In rejecting the independent claims, the Examiner relied solely on Loghmani et al, 
Brotman, and Weber '524, each of which is discussed below. For purposes of this appeal, 
Appellant will treat Loghmani et al and Weber '524 as prior art, but reserves the right to later 
disqualify one or both references as prior art. 

1. Loghmani et al 

Loghmani et al discloses a voice-optimized database system that enables users to conduct 
database searches by voice. Each searchable item in the database is stored in association with an 
audio vector that characterizes the sound of a name or phrase associated with the item. The 
audio vector includes vector components having values for respective phonemes in the 
searchable item's name or phrase. See col. 4, lines 13-37. Multiple audio vectors may be stored 
for a given searchable item, each of which corresponds to a different phrase that may be uttered 
to search for the item. 

To process a spoken query from a user, the spoken query is parsed based on the phonemes 
therein, and an audio vector is assigned to the spoken query. The assigned audio vector is then 
compared to the audio vectors associated with the searchable items in the database to search for 
items having an audio vector that is close to that of the search query. See col. 4, lines 38-55. 
The search results are then presented to the user. Thus, the spoken search query is processed 
without using a voice recognition grammar to initially convert the search query to text. 

Loghmani et al also discloses that if the database does not support the use of audio 
vectors, an intermediate audio vector valuation module may be used to convert the phonemes in 
the spoken query to text, so that one or more textual versions of the query may be passed to the 
database.
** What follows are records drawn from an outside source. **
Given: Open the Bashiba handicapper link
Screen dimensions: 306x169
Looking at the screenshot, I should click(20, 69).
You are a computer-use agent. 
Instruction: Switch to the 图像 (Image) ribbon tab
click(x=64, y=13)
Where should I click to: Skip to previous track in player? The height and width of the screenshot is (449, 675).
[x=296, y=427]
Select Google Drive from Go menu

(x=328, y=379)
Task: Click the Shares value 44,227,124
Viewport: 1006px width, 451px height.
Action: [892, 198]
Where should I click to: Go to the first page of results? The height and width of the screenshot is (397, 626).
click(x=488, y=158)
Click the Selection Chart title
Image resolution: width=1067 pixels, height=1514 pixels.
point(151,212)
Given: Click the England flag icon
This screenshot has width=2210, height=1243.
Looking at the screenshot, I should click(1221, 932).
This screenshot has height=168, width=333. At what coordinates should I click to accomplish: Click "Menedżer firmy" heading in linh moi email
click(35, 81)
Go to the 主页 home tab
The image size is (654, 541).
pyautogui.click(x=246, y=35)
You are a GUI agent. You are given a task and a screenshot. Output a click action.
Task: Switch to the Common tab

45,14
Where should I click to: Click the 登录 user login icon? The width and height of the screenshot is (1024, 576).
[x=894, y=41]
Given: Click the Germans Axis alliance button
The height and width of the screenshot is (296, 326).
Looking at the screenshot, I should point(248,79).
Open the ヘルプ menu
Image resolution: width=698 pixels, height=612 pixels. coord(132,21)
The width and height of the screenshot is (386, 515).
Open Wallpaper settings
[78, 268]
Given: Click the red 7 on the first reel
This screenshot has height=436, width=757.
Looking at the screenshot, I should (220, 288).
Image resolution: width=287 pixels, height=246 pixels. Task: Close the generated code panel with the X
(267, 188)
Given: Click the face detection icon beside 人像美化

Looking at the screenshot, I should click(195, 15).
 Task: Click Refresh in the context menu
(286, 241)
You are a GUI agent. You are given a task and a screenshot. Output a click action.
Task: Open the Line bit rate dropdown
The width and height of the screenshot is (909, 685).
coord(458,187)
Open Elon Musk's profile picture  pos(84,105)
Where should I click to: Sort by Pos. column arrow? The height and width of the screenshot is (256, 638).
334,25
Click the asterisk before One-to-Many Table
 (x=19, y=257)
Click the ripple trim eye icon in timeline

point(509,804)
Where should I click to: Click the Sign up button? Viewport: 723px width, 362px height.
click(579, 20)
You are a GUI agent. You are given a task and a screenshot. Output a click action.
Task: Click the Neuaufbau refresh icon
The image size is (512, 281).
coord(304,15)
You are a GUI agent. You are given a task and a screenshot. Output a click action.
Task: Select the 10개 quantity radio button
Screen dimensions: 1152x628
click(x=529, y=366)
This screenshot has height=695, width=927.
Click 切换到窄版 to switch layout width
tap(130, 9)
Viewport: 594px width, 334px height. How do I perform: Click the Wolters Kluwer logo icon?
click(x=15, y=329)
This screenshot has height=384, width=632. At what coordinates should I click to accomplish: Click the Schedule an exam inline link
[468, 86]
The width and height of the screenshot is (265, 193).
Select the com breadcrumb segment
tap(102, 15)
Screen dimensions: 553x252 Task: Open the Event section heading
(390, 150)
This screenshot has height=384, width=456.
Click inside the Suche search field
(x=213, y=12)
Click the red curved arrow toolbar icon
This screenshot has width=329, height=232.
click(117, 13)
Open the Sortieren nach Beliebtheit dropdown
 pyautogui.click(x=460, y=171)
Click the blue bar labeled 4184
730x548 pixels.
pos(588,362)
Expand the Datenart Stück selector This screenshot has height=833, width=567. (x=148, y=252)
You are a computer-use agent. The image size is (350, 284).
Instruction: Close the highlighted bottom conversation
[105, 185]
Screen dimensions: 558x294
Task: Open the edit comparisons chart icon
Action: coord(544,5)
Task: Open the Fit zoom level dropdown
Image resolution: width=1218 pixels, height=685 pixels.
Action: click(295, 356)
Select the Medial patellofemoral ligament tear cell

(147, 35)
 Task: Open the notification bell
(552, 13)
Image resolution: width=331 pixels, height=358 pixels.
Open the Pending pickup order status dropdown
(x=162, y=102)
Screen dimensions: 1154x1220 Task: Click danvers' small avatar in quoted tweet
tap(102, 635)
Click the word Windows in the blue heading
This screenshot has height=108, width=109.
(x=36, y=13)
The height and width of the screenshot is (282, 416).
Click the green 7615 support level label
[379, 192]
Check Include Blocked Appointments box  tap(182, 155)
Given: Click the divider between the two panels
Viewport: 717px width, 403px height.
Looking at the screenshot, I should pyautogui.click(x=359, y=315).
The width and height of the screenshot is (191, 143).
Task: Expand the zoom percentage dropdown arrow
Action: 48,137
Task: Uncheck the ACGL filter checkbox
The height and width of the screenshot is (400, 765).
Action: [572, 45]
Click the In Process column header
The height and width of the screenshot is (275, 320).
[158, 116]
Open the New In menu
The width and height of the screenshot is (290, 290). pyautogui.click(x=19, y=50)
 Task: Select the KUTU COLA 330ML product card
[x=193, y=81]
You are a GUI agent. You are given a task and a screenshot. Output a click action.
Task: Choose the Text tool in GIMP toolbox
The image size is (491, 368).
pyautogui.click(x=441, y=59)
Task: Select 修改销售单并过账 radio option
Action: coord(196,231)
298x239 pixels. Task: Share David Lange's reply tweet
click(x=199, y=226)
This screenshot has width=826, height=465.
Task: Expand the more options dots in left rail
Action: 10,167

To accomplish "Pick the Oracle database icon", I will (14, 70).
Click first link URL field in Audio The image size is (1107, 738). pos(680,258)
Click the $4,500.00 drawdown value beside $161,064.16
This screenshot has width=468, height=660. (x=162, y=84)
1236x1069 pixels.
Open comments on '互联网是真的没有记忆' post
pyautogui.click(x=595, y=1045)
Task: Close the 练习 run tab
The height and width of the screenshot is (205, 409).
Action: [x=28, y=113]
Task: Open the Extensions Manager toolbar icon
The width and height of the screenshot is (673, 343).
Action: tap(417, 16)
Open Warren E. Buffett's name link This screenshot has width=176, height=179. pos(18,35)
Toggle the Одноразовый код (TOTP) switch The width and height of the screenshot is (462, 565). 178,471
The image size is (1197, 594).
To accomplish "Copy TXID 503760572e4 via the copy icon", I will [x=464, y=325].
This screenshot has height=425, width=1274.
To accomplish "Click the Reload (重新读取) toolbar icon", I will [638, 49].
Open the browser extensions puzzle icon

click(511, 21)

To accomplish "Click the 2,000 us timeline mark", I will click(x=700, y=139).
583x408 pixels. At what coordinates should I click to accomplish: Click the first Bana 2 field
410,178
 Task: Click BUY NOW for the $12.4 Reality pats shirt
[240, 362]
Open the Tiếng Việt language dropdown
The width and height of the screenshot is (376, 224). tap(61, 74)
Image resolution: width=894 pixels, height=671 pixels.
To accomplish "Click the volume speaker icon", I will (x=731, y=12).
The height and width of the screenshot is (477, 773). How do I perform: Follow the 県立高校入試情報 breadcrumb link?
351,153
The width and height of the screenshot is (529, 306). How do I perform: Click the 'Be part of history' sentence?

See column 8, lines 38-55. 

2. Brotman 

Brotman discloses techniques for reliably capturing a string of characters specified by a 
user via a telephone. These techniques involve having the user both (1) utter all of the characters 
in the intended string, and (2) select the corresponding keys on the telephone keypad for each of 
these characters — either by depressing these keys or by uttering the number (0-9) of each such 
key. The character utterances and the keypad selections are then used in combination to predict 
the characters intended by the user, so that the likelihood of misrecognition events is reduced.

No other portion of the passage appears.